Finalmente cinque minuti di tempo e la visione di un film meritevole, entrambi prerequisiti ritenuti necessari per la stesura di un post all’altezza di tale nome.
Ho visto “Oxford Murders” di Álex de la Iglesia.
Fa sempre piacere rispolverare i vecchi generi e con questo film torna di scena (almeno nel panorama delle mie visioni) il genere poliziesco-investigativo, in uno stile piuttosto diverso dai lugubri thriller cui siamo più abitualmente avvezzi. I toni sono piuttosto moderati e la narrazione, più che sbandierare la canonica serie di efferati omicidi, asseconda con ritmo il percorso necessario all’identificazione del criminale (tanto che nei primi 20 minuti di film pensavo di vedere una puntata del “La Signora in Giallo”). Mi viene fatto notare che se l’obiettivo del film era proprio quello di descrivere con stile il dipanarsi della suddetta matassa, assistiamo ad alcune forzature narrative di troppo (il comportamento di Seldom), coincidenze un po’ troppo fortuite (il libro di anatomia), talune incongruenze ed anche alcuni bug (l’esplosione atomica di un bus con serbatoio vuoto). Non posso che essere d’accordo con queste osservazioni (lo stile è un argomento su cui si può discutere soggettivamente, la coerenza con i propri obiettivi cinematografici proprio no), ma ho visto castelli di carte crollare con molta maggiore facilità (non che questa sia una giustificazione, ma può essere un elemento di giudizio per rapportare correttamente ad un’ideale scala di valori).

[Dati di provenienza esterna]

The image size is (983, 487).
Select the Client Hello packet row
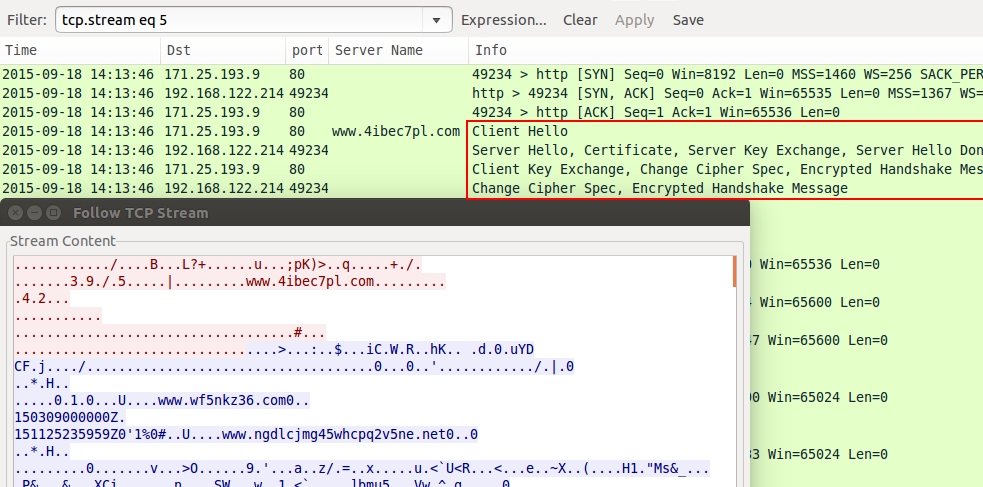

Aggiungo una nota positiva sull’ “ambientazione”: interessante porre la scena in loco ad Oxford, tra crivelli, dimostrazioni, congetture secolari ed affascinanti divagazioni su filosofia matematica e teoria dei numeri. Non siamo sui livelli metafisici (che amo) di “Pi – Il Teorema del Delirio” -ovviamente a causa dell’appartenenza a due generi cinematografici completamente diversi- ma questo contorno conferisce un interessante elemento di cura ed attenzione narrativa. L’excursus sul delitto perfetto, poi, è eccezionale.
Buone le performance degli attori (ma ci avrei messo la mano sul fuoco), ed in effetti stupisce vedere un attore popolare come Elijah Wood in un film Made in Spain. Ecco, a proposito di ciò, ma io mi chiedo (ci chiediamo): adesso anche gli spagnoli hanno dimostrato di saper veleggiare con produzioni di una certa qualità e di una certa visibilità. Noi cosa abbiamo meno degli spagnoli?
Perchè in Italia sappiamo produrre solo cine-spazzatura?